> PAGE EXCERPT:
┄┄┄┄┄┄┄┄┄┄

Across the Universe

Rated: PG-13
Runtime: 2 hours, 11 minutes
Directed by: Julie Taymor

Starring:
Evan Rachel Wood - Lucy
Jim Sturgess - Jude
Joe Anderson - Max
Dana Fuchs - Sadie
Martin Luther McCoy - JoJo
T.V. Carpio - Prudence


Across the Universe - Poster

I love The Beatles. If people don't love God, I don't agree, but I can understand. If you don't love The Beatles, you can go to hell. And when I heard that Julie Taymor, the visually inventive mind behind The Lion King stage play and the film adaptation of Shakespeare's Titus Andronicus was going to make a musical set entirely to songs of The Beatles, I was as excited as a "blackbird singing in the dead of night." Did that last phrase seem forced? Did it seem like I took a line from a Beatles song and squeezed it into a half-baked narrative? Okay, now take the entire song, do it with about twenty more songs, stretch it out to over two hours and you have the clusterfuck that is Across the Universe.

There's not much story to speak of because the film is content to take characters (with names all based on Beatles songs) and squeeze them into whatever plot works best for the film. It's as if someone took their favorite Beatles songs (most of which you'd find on a Greatest Hits collection and a regettable lack of deeper cuts from their albums), wanted to make a movie using all of them, and when it came time to build the story, they just said "Fuck it, I'll get around to it later." They never did. There are no characters in Across the Universe but figures that at best make it to 1.5-dimensional. Jude is in love with Lucy who's becoming a more radical figure in the political climate of the 60s as her brother and Jude's best friend Max gets drafted to fight in Vietnam. Meanwhile, their landlady Sadie is trying to make it as a singer as she develops a relationship with her guitarist JoJo while ignoring the affections of the love-lorn lesbian Prudence. There is barely any character development or even any real emotion from these characters. And whenever there's a Beatles song, the script sticks more to the lyrics than to the spirit of the song. Only when the film breaks free of this lyrical prison and Taymor has the freedom to indulge her surreal artistry does the film truly come alive. When you're watching the scenes set to "I Want You (She's So Heavy)" or "Dear Prudence", there's magic happening on screen. Unfortunately, for every song where the film finally comes together (Right now. Over me.), you'll have to sit through four or five other songs where the character just sings to the camera because the story just barely gave them a reason to a sing a particular song.

┄┄┄┄┄┄┄┄┄┄

> STORED DATA:
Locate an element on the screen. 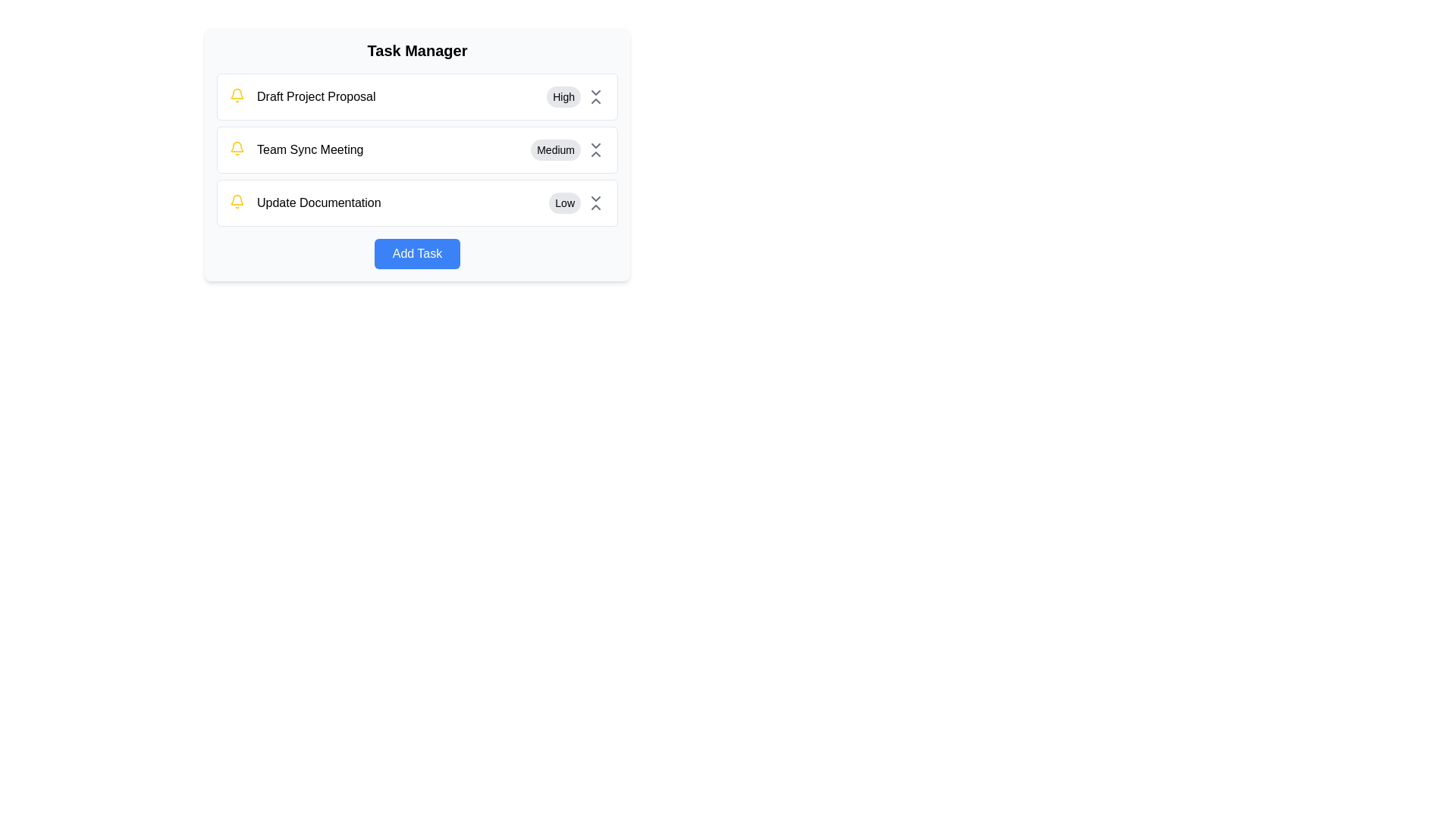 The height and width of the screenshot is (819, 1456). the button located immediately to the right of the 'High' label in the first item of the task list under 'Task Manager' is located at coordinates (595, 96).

┄┄┄┄┄┄┄┄┄┄

> WHAT TO DO:
A: In the Across the Universe review, which actor plays Sadie?
B: Print the passage of the Across the Universe review from "I love The Beatles." up to and including "Across the Universe.".

> IN RESPONSE:
A: Dana Fuchs

B:
I love The Beatles. If people don't love God, I don't agree, but I can understand. If you don't love The Beatles, you can go to hell. And when I heard that Julie Taymor, the visually inventive mind behind The Lion King stage play and the film adaptation of Shakespeare's Titus Andronicus was going to make a musical set entirely to songs of The Beatles, I was as excited as a "blackbird singing in the dead of night." Did that last phrase seem forced? Did it seem like I took a line from a Beatles song and squeezed it into a half-baked narrative? Okay, now take the entire song, do it with about twenty more songs, stretch it out to over two hours and you have the clusterfuck that is Across the Universe.